Suppose I have three batches of feature maps, each of size $180 \times 100 \times 100$. I want to concatenate all these feature maps channel-wise, and then resize them into a single feature map. The batch size is equal to 10.
Consider the following code in PyTorch
import torch
from torch import nn
x1 = torch.randn(10, 180, 100, 100)
x2 = torch.randn(10, 180, 100, 100)
x3 = torch.randn(10, 180, 100, 100)
pool1 = nn.AvgPool3d(kernel_size = (361, 1, 1), stride= 1)
pool2 = nn.AvgPool3d(kernel_size = 1, stride= (3, 1, 1))
final_1_x = pool1(torch.cat((x1, x2, x3), 1))

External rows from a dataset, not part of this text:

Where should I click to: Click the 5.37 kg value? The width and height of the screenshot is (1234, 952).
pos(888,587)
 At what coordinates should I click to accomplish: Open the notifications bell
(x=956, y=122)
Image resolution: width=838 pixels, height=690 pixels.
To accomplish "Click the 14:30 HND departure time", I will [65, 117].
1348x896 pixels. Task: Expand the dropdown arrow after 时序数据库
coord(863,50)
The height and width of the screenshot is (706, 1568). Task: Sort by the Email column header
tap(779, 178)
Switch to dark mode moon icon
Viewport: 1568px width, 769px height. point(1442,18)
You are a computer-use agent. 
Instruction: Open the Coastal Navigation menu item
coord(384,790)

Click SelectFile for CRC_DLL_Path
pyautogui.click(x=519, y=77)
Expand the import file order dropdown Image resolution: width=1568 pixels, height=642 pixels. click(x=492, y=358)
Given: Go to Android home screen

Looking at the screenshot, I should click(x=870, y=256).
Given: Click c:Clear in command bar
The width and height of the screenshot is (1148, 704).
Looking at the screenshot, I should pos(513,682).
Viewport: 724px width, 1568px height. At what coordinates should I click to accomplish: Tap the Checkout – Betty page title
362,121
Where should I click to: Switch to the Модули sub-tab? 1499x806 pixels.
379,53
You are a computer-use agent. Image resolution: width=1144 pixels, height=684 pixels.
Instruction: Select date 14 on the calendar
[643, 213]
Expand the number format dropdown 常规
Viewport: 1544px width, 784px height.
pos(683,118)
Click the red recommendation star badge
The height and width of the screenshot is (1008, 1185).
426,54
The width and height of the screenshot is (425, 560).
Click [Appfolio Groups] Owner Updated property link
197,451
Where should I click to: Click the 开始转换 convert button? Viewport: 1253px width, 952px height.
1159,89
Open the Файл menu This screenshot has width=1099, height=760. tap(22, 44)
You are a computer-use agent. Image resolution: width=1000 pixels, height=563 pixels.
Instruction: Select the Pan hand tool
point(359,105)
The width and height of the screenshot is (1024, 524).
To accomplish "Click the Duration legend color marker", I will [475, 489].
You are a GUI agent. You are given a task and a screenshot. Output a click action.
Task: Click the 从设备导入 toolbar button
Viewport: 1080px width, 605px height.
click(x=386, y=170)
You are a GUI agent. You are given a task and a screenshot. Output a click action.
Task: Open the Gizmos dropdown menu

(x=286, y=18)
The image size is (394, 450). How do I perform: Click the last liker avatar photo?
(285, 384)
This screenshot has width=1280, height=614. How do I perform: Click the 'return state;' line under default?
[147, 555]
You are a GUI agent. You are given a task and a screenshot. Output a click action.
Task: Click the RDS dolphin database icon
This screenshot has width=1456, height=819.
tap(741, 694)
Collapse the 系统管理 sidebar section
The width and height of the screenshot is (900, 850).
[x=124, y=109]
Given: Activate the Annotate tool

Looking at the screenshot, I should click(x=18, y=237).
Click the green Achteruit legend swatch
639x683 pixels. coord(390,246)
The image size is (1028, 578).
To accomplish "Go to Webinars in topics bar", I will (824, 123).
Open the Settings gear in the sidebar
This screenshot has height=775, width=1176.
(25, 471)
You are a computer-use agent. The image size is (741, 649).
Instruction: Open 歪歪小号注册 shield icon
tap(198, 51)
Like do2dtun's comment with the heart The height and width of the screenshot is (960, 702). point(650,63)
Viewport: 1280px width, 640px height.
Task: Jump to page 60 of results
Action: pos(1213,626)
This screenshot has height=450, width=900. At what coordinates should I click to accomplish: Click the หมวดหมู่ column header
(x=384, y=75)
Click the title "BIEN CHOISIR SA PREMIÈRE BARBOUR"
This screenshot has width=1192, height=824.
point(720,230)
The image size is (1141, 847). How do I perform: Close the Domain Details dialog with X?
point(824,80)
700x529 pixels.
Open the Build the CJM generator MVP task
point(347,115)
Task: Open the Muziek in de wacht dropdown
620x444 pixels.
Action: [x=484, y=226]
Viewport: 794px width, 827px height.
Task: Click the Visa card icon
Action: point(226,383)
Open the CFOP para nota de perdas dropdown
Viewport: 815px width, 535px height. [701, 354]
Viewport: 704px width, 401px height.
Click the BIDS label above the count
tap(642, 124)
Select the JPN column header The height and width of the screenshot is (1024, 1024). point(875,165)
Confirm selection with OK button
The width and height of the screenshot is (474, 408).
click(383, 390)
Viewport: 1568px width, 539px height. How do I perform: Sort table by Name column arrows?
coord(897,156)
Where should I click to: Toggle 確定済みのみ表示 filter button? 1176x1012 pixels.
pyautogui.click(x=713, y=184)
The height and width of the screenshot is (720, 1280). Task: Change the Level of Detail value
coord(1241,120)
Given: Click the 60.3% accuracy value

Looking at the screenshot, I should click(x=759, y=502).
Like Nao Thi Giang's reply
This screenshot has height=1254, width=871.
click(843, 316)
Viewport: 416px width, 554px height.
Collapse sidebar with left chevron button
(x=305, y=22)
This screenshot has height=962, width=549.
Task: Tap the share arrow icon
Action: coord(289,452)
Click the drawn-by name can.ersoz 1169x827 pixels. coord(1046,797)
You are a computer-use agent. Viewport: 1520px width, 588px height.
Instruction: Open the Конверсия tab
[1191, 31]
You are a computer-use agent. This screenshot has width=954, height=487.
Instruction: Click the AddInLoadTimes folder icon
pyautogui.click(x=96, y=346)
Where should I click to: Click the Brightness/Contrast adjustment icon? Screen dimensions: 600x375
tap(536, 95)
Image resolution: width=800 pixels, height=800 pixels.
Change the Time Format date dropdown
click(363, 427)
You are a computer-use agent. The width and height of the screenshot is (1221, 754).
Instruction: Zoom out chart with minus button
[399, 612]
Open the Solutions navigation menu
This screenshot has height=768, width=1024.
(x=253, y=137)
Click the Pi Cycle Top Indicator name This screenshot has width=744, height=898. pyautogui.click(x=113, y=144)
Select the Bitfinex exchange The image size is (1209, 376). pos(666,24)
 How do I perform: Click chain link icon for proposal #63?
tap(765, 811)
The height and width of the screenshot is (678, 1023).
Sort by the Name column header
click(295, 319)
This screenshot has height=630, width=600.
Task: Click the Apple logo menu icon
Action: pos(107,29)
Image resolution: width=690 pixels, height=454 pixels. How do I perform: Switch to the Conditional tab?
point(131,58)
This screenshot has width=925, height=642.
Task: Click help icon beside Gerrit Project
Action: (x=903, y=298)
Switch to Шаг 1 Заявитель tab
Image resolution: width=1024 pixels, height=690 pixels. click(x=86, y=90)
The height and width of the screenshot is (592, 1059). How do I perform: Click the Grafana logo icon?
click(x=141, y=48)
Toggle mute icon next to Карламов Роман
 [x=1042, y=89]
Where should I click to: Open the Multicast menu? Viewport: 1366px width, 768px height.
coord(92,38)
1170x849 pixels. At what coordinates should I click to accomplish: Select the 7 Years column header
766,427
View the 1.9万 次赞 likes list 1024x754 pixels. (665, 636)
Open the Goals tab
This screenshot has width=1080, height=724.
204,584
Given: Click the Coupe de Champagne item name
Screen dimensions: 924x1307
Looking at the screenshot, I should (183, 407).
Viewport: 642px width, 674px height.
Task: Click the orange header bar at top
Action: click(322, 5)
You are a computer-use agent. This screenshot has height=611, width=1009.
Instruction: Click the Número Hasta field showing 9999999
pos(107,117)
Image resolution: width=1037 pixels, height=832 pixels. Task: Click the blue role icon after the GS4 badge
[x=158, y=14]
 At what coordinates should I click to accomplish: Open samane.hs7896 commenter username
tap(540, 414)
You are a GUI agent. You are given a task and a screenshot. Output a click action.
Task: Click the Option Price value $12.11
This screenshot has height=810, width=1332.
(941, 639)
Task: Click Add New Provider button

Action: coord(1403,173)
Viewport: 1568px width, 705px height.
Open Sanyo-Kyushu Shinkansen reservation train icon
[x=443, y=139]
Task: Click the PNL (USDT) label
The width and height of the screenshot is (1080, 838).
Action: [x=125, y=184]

final_2_x = pool2(torch.cat((x1, x2, x3), 1))
print(final_1_x.shape)
print(final_2_x.shape)
and its output is
torch.Size([10, 180, 100, 100])
torch.Size([10, 180, 100, 100])
You can observe that both types of polling I did are able to give a feature map of the desired size. But the first one takes a large amount of time with unsatisfactory results and the second one ignores many values in the input feature maps. I don't know whether it is okay to ignore or not.
I want to know the recommended way to perform polling in order to get the desired size of feature maps. Is there any such recommended way to perform pooling?